The first thing that strikes you about the Tannoy’s is their low end authority from what is actually a relatively small box. Kick drums kick and bass is delivered with a tightness that’s a tad unnerving. A session in Terry Lewis’s Tinderbox studios pitted the Tannoys against some tough competition and they came out smiling. Both the Tannoys and his KRK’s were judged to be well ahead of brand E when it came to keeping the bottom end under control (E coming in at nearly twice the price!) and we agreed to differ about the ranking of our favoured speakers. I placed the Tannoys in front by a nose on detail but conceded Terry’s judgement that KRK edged the tonal balance. Unfortunately time didn’t permit a session with the Activ Assist calibration kit.
Our next stop was a Radio 3 edit suite – bit of culture shock really after the dynamic pounding we gave them in Tinderbox. Interestingly in what is a difficult room the DSP went for more bass roll off than you would have set “by hand”, which goes to show it is assist and not dictate.

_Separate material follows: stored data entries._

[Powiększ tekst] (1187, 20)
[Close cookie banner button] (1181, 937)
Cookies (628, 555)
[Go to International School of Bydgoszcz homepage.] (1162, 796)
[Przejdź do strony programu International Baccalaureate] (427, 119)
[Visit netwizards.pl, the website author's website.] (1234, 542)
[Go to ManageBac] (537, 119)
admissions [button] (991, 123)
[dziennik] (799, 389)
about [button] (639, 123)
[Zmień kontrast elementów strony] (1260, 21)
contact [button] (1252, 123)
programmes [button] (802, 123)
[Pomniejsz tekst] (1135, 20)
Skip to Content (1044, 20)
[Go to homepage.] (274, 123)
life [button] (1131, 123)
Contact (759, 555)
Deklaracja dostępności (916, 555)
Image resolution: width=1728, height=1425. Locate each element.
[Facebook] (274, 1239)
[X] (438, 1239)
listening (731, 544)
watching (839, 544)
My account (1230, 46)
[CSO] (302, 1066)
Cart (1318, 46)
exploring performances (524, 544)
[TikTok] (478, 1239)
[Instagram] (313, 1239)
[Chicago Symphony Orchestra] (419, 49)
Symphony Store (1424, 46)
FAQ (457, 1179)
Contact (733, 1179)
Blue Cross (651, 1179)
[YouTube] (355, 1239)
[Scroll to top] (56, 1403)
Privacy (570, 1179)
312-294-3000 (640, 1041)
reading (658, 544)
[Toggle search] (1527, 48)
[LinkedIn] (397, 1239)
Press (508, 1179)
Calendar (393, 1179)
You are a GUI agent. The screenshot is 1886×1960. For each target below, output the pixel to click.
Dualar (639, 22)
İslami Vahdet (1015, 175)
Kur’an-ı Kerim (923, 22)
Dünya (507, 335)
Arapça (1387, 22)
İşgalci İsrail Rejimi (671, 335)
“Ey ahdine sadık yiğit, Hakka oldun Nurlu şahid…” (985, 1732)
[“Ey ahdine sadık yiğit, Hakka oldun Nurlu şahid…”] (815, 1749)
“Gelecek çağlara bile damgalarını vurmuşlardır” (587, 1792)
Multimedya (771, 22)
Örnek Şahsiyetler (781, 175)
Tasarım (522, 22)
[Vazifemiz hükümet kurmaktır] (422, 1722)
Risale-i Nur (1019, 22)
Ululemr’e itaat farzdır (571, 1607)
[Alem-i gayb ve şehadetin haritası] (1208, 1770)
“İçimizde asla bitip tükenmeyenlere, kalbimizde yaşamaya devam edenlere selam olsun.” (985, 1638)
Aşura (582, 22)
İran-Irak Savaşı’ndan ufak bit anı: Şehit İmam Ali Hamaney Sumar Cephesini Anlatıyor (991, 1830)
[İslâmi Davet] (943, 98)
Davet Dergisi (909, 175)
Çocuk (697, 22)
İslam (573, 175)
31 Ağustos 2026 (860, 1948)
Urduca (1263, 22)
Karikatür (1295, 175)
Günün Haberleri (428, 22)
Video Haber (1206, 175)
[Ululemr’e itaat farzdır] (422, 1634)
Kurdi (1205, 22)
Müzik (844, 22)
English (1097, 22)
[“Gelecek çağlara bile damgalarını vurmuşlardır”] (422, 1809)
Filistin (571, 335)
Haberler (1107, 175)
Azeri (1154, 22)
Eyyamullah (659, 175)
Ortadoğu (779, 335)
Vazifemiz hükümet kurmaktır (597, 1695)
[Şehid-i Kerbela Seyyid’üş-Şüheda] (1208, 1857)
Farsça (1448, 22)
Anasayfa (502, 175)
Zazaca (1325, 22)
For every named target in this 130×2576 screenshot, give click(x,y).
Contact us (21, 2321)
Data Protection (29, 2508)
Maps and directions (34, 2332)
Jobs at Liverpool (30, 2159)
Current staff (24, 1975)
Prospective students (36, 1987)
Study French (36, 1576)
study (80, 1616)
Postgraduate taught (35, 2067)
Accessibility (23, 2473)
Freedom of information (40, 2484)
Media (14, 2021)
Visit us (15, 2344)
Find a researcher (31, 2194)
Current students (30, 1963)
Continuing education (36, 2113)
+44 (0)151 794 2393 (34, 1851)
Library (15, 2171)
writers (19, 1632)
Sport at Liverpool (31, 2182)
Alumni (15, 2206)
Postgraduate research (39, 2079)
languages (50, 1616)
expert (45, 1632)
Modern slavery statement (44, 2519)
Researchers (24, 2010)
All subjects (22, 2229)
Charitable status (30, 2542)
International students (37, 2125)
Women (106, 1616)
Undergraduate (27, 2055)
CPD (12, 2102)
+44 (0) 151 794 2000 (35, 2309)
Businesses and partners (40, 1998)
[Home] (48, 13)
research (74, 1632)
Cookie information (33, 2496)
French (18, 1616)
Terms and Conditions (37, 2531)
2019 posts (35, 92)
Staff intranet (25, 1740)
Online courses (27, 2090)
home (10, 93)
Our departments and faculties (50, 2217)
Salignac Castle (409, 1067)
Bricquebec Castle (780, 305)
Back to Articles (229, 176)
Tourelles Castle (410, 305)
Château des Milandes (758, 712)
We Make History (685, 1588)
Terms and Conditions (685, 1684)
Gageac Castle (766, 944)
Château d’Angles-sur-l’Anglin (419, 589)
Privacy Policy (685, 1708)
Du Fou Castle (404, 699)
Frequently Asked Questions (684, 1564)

I think my advice would be to set them up manually – then live with the settings for a day or two. Then fire up the Assist and see what it tells you – compare it to your manual settings but don’t tweak it till you’ve spent a day or more of critical listening.
Sometimes it seems there’s a great divide between BBC requirements for monitoring and those of much of the music industry. I don’t whether it’s the amount of speech balancing that goes in inside the corporation but many monitors aimed at the music industry fail to find favour and are deemed too bright. Tonal balance is certainly a mine field in the world of monitoring and you can probably find at least (n+1) different opinions from any group of size n balance engineers.
And here you enter the world of choice. I’ve found the Tannoy’s ruthless edge is allied to a level of detail recovery that makes working on the finer points of a mix a piece of cake. All the dirty little secrets are here – the reverb tails on the vocals, the percussion on the edge of clipping, the amount of breathing the compressor is doing and everything built on a low end foundation as tight and as tuneful as a drum.
I have no quibble with the Tannoy’s top end a la super tweeter – these are the only monitors my dog pays attention to and the extended top end exhibits a brilliant sheen which I’m very comfortable with. I do however think the Tannoy’s are forward and exhibit a measure of thickness in the upper mid range, on the other hand they have that uncanny ability to lay bare the inner details of the mix. Are these things related? Very probably. Is it the right compromise for you? Well you need to bundle a load of your finest mixes under your arm and get down to a Tannoy dealer to find out. And if you are interested in matching your monitors to your room, at this price these are the only game in town.